#### How to complete this task
Exactly as written, give again the line with "Task: Click the red" and all subsequent lines through the end of the records.

#### Supplied material
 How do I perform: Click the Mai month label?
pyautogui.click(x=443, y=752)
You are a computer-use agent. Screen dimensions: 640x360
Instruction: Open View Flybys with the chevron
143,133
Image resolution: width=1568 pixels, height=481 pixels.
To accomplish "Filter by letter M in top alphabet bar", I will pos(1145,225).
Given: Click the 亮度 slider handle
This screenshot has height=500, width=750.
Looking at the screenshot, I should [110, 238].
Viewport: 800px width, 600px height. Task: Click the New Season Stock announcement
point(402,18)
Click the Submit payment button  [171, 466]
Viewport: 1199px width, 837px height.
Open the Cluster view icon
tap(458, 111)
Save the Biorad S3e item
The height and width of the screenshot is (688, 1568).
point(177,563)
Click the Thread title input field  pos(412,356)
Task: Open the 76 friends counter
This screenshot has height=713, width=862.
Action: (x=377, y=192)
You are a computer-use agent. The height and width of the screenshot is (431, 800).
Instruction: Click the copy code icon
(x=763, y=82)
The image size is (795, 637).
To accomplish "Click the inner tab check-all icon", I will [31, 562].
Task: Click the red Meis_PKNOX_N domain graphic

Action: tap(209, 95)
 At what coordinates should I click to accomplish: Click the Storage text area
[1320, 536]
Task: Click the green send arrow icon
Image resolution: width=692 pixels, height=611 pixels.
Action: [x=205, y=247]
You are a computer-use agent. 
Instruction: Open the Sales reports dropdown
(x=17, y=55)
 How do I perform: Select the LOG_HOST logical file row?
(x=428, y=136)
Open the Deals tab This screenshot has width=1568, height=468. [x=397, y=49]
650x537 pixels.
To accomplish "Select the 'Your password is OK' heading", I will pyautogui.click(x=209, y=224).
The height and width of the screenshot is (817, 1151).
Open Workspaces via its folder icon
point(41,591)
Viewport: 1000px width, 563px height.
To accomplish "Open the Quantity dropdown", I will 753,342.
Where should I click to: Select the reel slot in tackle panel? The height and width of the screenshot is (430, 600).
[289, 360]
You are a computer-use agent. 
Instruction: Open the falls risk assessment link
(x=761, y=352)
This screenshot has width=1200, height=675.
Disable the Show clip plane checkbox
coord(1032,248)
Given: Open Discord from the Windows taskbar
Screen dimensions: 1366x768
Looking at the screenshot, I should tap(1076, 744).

#### Completed exercise
Task: Click the red Meis_PKNOX_N domain graphic

Action: tap(209, 95)
 At what coordinates should I click to accomplish: Click the Storage text area
[1320, 536]
Task: Click the green send arrow icon
Image resolution: width=692 pixels, height=611 pixels.
Action: [x=205, y=247]
You are a computer-use agent. 
Instruction: Open the Sales reports dropdown
(x=17, y=55)
 How do I perform: Select the LOG_HOST logical file row?
(x=428, y=136)
Open the Deals tab This screenshot has width=1568, height=468. [x=397, y=49]
650x537 pixels.
To accomplish "Select the 'Your password is OK' heading", I will pyautogui.click(x=209, y=224).
The height and width of the screenshot is (817, 1151).
Open Workspaces via its folder icon
point(41,591)
Viewport: 1000px width, 563px height.
To accomplish "Open the Quantity dropdown", I will 753,342.
Where should I click to: Select the reel slot in tackle panel? The height and width of the screenshot is (430, 600).
[289, 360]
You are a computer-use agent. 
Instruction: Open the falls risk assessment link
(x=761, y=352)
This screenshot has width=1200, height=675.
Disable the Show clip plane checkbox
coord(1032,248)
Given: Open Discord from the Windows taskbar
Screen dimensions: 1366x768
Looking at the screenshot, I should tap(1076, 744).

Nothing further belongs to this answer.